>>>
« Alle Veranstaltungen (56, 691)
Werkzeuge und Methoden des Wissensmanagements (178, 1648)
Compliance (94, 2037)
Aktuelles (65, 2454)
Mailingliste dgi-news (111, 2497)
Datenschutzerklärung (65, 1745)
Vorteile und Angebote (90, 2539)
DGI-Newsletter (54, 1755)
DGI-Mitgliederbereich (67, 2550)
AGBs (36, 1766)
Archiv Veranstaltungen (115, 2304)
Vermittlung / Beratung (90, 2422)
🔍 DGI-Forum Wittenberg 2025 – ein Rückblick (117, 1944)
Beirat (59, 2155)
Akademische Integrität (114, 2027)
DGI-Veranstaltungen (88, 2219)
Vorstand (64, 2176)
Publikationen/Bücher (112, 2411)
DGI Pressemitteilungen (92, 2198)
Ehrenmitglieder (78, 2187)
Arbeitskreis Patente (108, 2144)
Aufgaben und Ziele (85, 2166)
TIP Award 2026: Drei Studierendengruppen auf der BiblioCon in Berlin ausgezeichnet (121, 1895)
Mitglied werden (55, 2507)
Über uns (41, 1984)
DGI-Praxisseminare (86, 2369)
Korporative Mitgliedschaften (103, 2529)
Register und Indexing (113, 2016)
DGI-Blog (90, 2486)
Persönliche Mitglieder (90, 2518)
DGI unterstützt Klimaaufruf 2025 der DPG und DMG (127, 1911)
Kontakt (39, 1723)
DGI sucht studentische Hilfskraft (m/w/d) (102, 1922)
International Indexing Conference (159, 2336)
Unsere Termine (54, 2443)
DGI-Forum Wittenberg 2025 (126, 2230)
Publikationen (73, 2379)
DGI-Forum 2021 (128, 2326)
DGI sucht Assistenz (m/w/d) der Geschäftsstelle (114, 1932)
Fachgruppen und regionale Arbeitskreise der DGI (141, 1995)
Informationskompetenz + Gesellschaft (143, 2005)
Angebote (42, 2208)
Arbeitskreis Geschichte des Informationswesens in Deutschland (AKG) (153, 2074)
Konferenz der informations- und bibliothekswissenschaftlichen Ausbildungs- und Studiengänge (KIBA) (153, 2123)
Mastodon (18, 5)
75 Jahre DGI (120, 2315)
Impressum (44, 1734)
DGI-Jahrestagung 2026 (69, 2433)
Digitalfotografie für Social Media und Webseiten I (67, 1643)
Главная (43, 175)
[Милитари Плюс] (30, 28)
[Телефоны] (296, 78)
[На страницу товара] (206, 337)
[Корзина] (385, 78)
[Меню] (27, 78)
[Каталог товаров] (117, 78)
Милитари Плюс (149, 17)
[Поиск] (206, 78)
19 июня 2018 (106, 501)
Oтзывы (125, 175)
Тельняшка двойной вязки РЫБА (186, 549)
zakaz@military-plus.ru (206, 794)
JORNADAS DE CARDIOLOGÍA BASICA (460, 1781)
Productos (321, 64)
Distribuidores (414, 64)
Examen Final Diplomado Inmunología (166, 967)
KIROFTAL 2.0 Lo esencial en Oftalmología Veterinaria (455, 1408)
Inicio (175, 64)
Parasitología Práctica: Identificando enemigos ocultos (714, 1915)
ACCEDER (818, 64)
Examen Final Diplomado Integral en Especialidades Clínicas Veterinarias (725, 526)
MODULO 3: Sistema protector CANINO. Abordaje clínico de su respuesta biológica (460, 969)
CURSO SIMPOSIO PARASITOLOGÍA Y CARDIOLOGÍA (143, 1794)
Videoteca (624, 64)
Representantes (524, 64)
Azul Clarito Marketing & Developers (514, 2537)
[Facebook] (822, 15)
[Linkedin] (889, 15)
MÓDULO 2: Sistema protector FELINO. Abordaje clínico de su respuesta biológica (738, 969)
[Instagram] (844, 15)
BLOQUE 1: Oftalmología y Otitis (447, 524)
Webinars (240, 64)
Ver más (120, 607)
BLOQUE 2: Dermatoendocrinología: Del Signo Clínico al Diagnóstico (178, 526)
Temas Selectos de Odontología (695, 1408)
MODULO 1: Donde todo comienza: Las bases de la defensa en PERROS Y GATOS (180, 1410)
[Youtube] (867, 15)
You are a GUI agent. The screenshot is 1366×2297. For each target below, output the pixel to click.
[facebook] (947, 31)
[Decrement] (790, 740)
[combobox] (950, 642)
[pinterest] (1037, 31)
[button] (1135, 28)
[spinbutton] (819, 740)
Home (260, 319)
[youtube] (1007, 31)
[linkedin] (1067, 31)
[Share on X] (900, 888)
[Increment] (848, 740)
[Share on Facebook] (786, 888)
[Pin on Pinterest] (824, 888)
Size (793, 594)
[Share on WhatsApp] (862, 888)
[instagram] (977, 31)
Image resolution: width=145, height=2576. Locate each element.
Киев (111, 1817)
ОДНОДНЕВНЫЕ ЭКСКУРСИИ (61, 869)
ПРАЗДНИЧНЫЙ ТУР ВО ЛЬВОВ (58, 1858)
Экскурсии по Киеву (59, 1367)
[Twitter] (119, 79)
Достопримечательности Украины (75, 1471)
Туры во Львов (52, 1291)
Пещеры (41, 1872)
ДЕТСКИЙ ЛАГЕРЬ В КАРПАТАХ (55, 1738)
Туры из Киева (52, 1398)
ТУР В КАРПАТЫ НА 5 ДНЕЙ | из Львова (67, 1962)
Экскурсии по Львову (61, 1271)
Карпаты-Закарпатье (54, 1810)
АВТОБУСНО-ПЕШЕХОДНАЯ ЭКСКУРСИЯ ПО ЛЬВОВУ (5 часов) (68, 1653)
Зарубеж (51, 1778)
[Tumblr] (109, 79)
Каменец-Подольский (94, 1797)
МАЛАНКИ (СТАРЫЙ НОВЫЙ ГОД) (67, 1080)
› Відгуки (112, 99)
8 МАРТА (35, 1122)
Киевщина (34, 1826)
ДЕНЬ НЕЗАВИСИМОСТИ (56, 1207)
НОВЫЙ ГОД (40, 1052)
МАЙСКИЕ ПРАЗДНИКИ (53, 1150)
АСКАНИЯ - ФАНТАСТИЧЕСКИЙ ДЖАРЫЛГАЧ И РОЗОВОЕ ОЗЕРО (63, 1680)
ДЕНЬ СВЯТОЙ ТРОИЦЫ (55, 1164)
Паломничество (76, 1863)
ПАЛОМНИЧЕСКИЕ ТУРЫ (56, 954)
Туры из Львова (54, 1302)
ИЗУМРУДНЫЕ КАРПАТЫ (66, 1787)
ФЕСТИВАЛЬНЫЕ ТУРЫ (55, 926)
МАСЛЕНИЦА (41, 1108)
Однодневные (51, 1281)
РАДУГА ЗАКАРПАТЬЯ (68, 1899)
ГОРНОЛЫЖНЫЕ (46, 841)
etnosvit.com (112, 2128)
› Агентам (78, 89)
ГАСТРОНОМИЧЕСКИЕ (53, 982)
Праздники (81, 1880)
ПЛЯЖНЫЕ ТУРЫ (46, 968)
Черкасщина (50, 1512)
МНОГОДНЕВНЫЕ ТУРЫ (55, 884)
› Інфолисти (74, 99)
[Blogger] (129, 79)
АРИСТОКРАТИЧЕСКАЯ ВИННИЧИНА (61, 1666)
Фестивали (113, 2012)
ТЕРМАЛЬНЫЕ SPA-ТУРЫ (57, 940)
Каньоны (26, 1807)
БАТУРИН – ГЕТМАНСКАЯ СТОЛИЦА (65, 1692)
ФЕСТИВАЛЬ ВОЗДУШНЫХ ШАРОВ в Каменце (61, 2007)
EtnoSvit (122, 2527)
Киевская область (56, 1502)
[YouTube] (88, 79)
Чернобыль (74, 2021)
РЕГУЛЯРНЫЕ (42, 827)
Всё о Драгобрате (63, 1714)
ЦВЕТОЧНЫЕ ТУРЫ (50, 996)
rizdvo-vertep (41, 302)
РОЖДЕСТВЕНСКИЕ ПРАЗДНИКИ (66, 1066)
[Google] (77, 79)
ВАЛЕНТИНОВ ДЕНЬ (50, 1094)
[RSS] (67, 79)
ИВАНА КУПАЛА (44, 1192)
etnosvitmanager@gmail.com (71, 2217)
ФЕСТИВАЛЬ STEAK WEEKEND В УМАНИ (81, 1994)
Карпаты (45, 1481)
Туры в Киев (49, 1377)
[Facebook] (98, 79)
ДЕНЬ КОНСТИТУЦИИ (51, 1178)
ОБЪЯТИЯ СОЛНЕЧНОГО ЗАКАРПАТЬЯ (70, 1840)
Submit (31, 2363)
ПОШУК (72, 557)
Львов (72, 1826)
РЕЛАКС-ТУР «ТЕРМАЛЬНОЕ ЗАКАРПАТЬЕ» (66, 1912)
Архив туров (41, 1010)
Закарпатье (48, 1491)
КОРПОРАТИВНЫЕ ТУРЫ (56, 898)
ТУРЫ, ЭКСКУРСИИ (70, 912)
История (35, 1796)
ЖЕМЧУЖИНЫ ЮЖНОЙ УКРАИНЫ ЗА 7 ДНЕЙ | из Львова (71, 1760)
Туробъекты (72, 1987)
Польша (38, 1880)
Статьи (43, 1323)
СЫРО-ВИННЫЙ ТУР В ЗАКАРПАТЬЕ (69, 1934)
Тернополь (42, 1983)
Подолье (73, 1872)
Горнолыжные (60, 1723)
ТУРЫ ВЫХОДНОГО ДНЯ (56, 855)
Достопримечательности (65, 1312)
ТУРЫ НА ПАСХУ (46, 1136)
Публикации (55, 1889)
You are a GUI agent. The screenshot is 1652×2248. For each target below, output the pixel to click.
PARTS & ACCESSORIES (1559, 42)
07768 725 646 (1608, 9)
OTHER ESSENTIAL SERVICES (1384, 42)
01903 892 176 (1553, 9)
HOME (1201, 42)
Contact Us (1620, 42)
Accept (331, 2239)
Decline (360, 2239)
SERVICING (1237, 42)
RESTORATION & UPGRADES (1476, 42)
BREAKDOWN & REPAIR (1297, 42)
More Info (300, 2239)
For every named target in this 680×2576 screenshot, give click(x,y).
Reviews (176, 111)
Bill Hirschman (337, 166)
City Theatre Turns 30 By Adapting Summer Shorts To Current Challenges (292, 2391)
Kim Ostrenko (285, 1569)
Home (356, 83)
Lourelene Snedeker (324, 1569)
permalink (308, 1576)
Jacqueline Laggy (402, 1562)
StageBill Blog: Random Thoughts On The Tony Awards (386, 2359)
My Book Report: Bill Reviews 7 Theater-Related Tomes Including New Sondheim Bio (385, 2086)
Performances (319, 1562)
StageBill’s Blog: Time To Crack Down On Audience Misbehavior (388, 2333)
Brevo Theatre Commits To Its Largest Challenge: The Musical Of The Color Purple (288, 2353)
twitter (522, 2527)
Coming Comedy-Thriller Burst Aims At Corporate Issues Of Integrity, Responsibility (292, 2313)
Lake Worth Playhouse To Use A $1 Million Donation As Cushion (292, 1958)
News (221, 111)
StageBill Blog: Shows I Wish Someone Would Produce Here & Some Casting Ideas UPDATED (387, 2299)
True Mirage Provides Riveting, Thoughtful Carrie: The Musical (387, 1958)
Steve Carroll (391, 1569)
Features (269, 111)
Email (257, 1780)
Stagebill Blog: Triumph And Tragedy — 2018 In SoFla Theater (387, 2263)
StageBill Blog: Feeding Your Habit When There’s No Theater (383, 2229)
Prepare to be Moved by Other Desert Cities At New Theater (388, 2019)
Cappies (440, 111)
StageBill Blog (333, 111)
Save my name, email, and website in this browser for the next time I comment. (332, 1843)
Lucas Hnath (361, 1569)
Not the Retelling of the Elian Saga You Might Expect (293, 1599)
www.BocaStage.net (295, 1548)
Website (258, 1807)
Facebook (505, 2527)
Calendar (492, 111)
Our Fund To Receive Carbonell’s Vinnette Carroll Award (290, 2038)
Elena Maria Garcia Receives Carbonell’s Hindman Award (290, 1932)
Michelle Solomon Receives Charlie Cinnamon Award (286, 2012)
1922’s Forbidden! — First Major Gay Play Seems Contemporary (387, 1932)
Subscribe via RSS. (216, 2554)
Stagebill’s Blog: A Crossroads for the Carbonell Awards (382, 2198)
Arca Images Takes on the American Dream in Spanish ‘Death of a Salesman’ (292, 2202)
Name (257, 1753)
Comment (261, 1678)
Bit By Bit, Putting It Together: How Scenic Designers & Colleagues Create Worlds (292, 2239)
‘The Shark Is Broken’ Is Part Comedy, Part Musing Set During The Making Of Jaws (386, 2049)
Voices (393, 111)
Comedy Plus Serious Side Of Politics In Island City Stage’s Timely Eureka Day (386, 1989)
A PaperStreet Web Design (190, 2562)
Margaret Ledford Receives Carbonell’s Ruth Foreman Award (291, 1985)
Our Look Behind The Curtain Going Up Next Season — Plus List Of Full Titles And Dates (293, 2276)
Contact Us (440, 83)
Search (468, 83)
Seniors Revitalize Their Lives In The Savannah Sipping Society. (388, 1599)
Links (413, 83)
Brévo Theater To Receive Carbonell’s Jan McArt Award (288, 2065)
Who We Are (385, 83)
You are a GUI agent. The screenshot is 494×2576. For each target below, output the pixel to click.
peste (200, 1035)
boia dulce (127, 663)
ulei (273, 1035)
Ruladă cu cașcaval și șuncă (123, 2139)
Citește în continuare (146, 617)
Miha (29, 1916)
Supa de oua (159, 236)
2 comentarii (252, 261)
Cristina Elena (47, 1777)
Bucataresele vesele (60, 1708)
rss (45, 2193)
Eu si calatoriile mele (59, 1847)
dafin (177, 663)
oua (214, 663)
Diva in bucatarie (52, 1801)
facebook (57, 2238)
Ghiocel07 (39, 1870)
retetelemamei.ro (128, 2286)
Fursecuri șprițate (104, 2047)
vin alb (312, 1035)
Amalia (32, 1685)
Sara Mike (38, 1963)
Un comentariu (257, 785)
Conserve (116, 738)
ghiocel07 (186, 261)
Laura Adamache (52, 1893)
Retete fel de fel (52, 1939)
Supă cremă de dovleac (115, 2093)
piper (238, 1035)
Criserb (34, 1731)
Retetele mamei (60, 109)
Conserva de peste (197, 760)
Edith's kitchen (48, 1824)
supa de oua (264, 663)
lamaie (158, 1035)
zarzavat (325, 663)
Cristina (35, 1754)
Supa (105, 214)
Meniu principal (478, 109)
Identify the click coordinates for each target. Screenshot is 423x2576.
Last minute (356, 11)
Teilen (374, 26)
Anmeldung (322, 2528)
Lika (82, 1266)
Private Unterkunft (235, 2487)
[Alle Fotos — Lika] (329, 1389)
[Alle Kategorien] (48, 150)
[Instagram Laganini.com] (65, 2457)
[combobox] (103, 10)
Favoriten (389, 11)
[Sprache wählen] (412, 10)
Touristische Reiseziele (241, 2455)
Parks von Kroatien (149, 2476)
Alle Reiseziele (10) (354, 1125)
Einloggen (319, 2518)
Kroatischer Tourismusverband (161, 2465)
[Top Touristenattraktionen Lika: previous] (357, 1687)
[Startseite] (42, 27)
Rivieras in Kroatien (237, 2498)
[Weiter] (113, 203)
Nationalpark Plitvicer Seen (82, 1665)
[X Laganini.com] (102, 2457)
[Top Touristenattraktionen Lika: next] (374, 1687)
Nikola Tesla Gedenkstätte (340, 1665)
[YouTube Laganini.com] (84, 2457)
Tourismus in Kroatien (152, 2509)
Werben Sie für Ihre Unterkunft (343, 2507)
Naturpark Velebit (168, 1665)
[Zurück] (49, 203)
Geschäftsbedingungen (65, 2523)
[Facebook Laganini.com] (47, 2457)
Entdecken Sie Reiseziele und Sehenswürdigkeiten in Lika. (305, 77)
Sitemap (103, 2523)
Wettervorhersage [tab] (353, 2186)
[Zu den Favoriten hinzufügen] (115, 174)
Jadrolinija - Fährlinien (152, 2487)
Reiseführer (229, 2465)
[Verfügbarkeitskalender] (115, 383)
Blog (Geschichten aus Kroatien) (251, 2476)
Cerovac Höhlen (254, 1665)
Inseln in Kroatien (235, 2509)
<<<
WORK TO COMPLETE – Everything from the first line of the listing above through the line holding "Persönliche Mitglieder (90, 2518)" must be retyped exactly; nothing else belongs in the reply.

EXERCISE RESULT –
« Alle Veranstaltungen (56, 691)
Werkzeuge und Methoden des Wissensmanagements (178, 1648)
Compliance (94, 2037)
Aktuelles (65, 2454)
Mailingliste dgi-news (111, 2497)
Datenschutzerklärung (65, 1745)
Vorteile und Angebote (90, 2539)
DGI-Newsletter (54, 1755)
DGI-Mitgliederbereich (67, 2550)
AGBs (36, 1766)
Archiv Veranstaltungen (115, 2304)
Vermittlung / Beratung (90, 2422)
🔍 DGI-Forum Wittenberg 2025 – ein Rückblick (117, 1944)
Beirat (59, 2155)
Akademische Integrität (114, 2027)
DGI-Veranstaltungen (88, 2219)
Vorstand (64, 2176)
Publikationen/Bücher (112, 2411)
DGI Pressemitteilungen (92, 2198)
Ehrenmitglieder (78, 2187)
Arbeitskreis Patente (108, 2144)
Aufgaben und Ziele (85, 2166)
TIP Award 2026: Drei Studierendengruppen auf der BiblioCon in Berlin ausgezeichnet (121, 1895)
Mitglied werden (55, 2507)
Über uns (41, 1984)
DGI-Praxisseminare (86, 2369)
Korporative Mitgliedschaften (103, 2529)
Register und Indexing (113, 2016)
DGI-Blog (90, 2486)
Persönliche Mitglieder (90, 2518)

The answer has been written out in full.